> _DATA TO EXAMINE_
_ _ _ _ _

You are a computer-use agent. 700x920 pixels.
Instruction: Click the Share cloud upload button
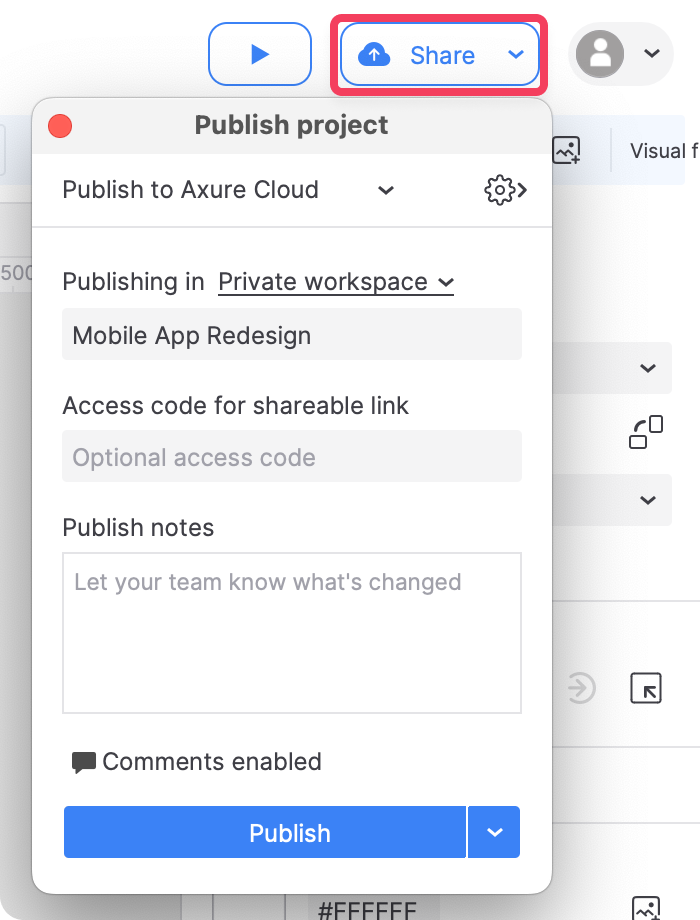pyautogui.click(x=418, y=55)
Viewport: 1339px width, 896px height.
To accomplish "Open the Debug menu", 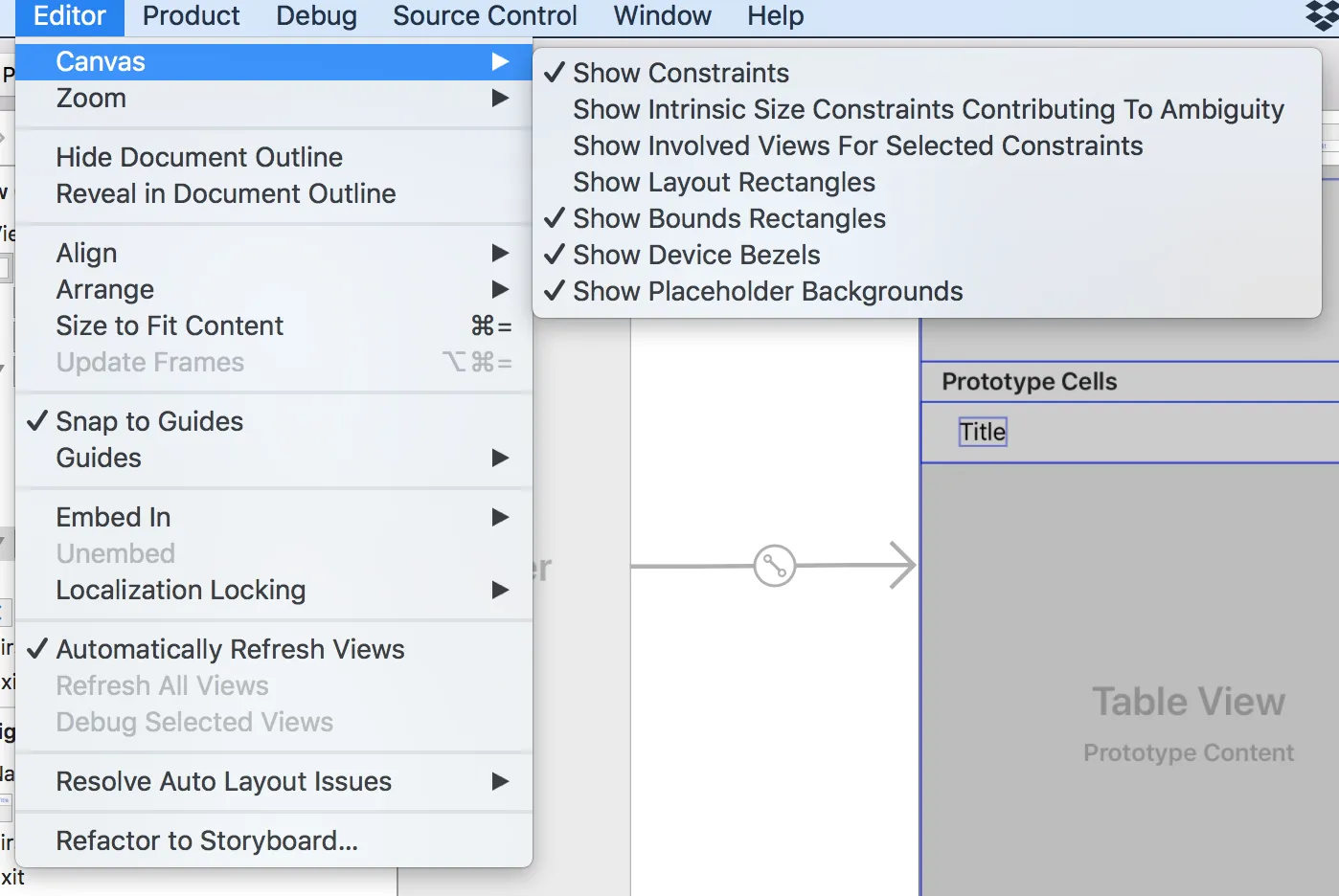I will click(x=316, y=16).
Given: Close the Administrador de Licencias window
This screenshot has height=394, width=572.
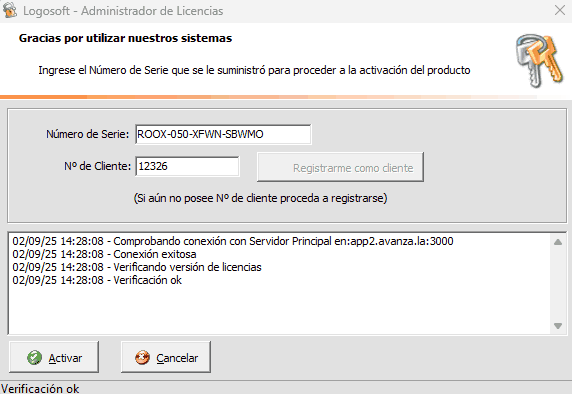Looking at the screenshot, I should 560,10.
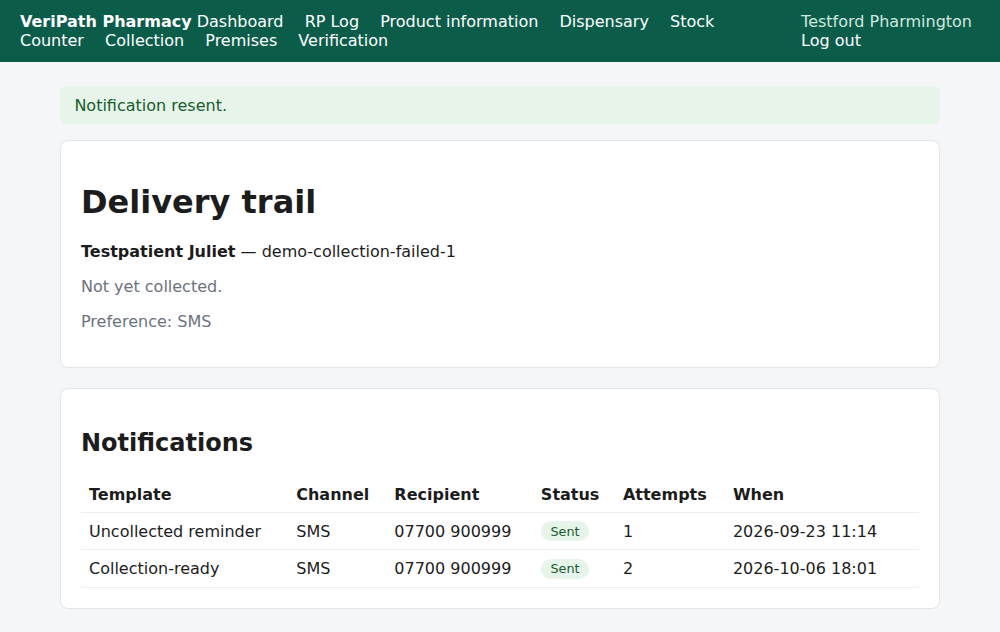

_ _ _ _ _

> _YOUR OBJECTIVE_
Only the lines from the one containing "Given: Close the" through the final line of the listing should be reproduced, exactly and with no pictures.

> _RESULT_
Given: Close the Administrador de Licencias window
This screenshot has height=394, width=572.
Looking at the screenshot, I should 560,10.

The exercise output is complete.